The IWF attributes these two increases to two unrelated trends: on the one hand, reports are going up, because the public are becoming more aware of the role of the IWF and procedures for reporting content. The increase in URLs appears to be linked to a shift in the hosting pattern, as opposed to any general increase in content available.
A spokeswoman for the IWF told us: "The number of domains being used to host child abuse material has remained static for several years. About half of all commercial abusive content comes from just 10 'brands' of commercial child sexual abuse.
"What seems to be changing is that the number of URLs involved has increased, but this is because the image-to-URL ratio has been falling. Those posting child abuse content are putting up fewer pictures per URL.
"Our sense is therefore that the overall amount of content on the net is not increasing: it is merely being hosted differently."
The report also contains a bar chart tracking the improvement of takedown times. According to the graph, last year in April, over 180 abuse images took over a month to be taken down.

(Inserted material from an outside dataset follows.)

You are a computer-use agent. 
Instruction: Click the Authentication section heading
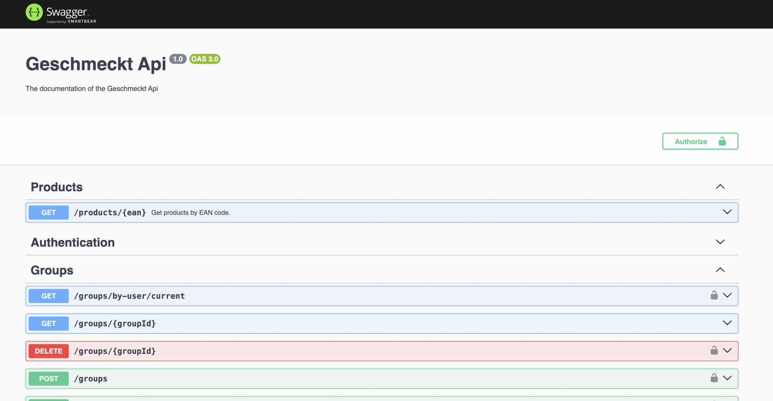click(x=73, y=242)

By December, that figure had dropped to less than 60. The report said the majority of content is now removed within days.

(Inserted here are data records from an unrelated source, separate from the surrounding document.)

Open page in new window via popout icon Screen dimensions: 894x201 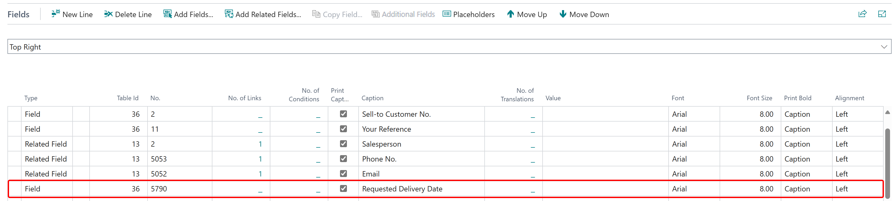882,14
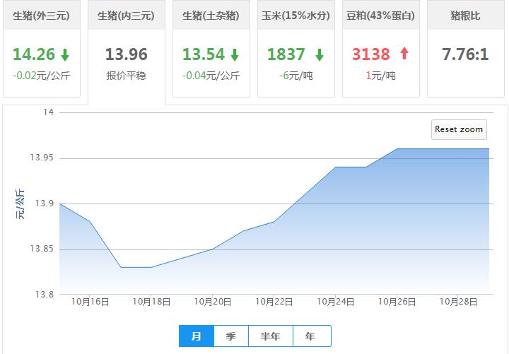The width and height of the screenshot is (509, 354).
Task: Switch to 生猪(土杂猪) price tab
Action: point(211,16)
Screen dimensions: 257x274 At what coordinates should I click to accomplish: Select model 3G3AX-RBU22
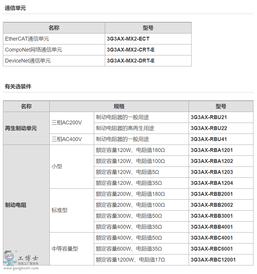pos(209,128)
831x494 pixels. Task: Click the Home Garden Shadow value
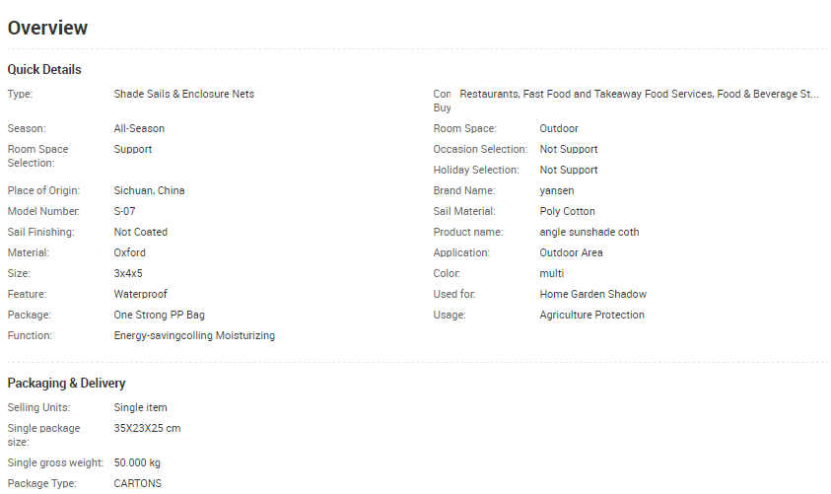click(x=593, y=294)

What may also be changing is the nature of the individual putting content up. We also spoke with Eve Salomon, IWF Chair. She told us that one significant change in pattern over the last year or so was the way in which material was being put up on a non-commercial basis – often for free.
This confirms evidence collated last year by the The Child Exploitation and Online Protection Unit (CEOP) and the European Financial Coalition, suggesting that the economics of child abuse make it less of a focus for organised crime than popular belief would have it. Rather, sharing of images was often a form of "sick social networking", with abusers either passing on images as a form of one-upmanship, or possibly in the hope of inspiring others to reciprocate by providing images of their own activity.
She suggested that more research needs to be done in this area.
We also asked Salomon about the claim, by Dutch ISPs, in a letter sent to the Dutch Minister of Justice in November 2010, but only released earlier this month, that URL-blocking was ineffective and counter-productive. The Dutch ISPs specifically cite the UK experience, where blocking has led to a dramatic initial reduction from 2,000 URLs on the blocklist at any one time, to the current figure of 500.
Salomon rejected this view, claiming that the IWF provided a safety net: that while it was true the number of active URLs had fallen, there was no guarantee that this state of affairs would continue if pressure provided by the IWF was removed. In addition, she pointed out, the amount of child abuse material hosted in the UK was now almost zero.
Other routes for accessing child abuse material were monitored and, where possible, disrupted by bodies such as the CEOP.
The IWF report celebrates some 15 years of achievement in the area of child protection. Behind the figures lie a number of human success stories that often receive less publicity. In particular, yesterday, the IWF were proud to relate how reports of content featuring two British girls led to the rescue of two child victims in the UK.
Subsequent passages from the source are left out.